Briefing note
The success of the recently approved 2030 Agenda for Sustainable Development will depend on countries’ ability to move from consumption-based societies to more productive ones aimed at people’s wellbeing, said Alicia Bárcena, ECLAC Executive Secretary, on Thursday, March 3 during a keynote lecture at Andrés Bello Diplomatic Academy, which is under the authority of Chile’s Foreign Affairs Ministry.
“The 2030 Agenda is an opportunity to change the development pattern,” the most senior representative of the Economic Commission for Latin America and the Caribbean (ECLAC) emphasized to an audience of ambassadors, representatives from international organizations, public figures from Chile’s social, political and religious world and students.
Alicia Bárcena was received by Juan Somavía, former Director-General of the International Labour Organization (ILO), adviser to the United Nations Secretary-General, Ban Ki-moon, and current Director of the Andrés Bello Diplomatic Academy.
Somavía said that ECLAC is a pioneer in posing a “comprehensive vision of development” which now inspires the 2030 Agenda and its 17 Sustainable Development Goals (SDGs). He highlighted, in this sense, the latest institutional documents presented by the UN regional organization in 2010, 2012 and 2014 focused on equality.

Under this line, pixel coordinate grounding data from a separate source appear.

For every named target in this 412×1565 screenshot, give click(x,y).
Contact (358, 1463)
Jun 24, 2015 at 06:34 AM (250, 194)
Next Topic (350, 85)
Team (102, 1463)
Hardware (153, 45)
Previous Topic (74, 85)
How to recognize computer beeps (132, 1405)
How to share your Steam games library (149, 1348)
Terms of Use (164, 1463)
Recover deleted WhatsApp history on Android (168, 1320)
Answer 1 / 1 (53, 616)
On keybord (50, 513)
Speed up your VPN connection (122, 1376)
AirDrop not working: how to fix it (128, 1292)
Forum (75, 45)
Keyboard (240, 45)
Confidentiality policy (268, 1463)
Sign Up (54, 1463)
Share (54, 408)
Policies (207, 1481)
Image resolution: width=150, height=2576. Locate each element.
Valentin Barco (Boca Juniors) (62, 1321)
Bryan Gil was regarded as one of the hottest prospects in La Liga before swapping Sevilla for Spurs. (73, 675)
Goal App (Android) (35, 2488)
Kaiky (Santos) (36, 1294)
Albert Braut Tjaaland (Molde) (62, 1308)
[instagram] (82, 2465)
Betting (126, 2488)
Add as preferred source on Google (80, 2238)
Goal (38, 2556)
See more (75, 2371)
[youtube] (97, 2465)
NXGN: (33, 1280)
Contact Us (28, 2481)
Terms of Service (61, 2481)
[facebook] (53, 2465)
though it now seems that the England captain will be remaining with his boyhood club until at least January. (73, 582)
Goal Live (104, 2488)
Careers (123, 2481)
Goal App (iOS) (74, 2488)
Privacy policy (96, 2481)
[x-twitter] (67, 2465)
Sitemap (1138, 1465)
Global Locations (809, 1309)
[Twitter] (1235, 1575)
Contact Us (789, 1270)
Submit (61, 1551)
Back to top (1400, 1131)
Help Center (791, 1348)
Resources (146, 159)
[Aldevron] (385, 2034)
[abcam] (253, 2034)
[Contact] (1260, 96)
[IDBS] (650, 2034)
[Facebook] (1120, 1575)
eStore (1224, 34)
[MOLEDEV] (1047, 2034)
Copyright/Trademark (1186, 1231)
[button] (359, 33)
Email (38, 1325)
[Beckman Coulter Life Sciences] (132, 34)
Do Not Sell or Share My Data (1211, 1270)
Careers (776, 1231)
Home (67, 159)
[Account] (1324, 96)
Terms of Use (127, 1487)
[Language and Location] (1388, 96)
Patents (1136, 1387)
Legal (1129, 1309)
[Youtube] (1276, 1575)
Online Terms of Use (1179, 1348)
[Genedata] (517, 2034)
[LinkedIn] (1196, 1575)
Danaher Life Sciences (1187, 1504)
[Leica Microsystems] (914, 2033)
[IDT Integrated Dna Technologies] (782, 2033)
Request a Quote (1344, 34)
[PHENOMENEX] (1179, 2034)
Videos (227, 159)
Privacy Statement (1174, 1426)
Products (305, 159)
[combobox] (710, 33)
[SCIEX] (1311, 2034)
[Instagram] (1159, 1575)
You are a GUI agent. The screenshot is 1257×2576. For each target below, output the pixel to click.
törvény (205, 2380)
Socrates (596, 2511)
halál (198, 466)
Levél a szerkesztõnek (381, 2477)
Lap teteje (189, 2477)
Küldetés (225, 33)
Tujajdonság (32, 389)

The new document, which ECLAC will present at its next period of sessions to be held May 23-27 in Mexico, aims to appeal to the 2030 Agenda to contribute to the construction of a development theory that will lend support to the objectives and indicators set forth, Bárcena explained. The document is entitled Horizons 2030: Equality at the centre of sustainable development.
During her presentation at the Diplomatic Academy entitled “Challenges of Implementing the 2030 Agenda in Latin America and the Caribbean,” she reviewed the complex international and regional economic context at present and the “tectonic shifts” taking place in the world today: from the reorganization of the world economy and the politics in trade blocs to the technological revolution, urban development and the threat of climate change, among others.
Although she suggested the need for the countries of Latin America and the Caribbean to actively incorporate the SDGs into their national development plans, she emphasized that “this agenda will not be possible with the addition of national initiatives alone. What is required is global governance and new coalitions” among governments, the citizenry and the private sector, Bárcena said.
To move forward with this agenda, “we must look at the region from the perspective of its productive structure and economic situation,” she said. “Until now, the region’s growth has been based fundamentally on public and private consumption, and not on improvements in productivity,” added the senior official, advocating particularly for regional integration. “The region is prepared, for example, to build a common digital market,” she said.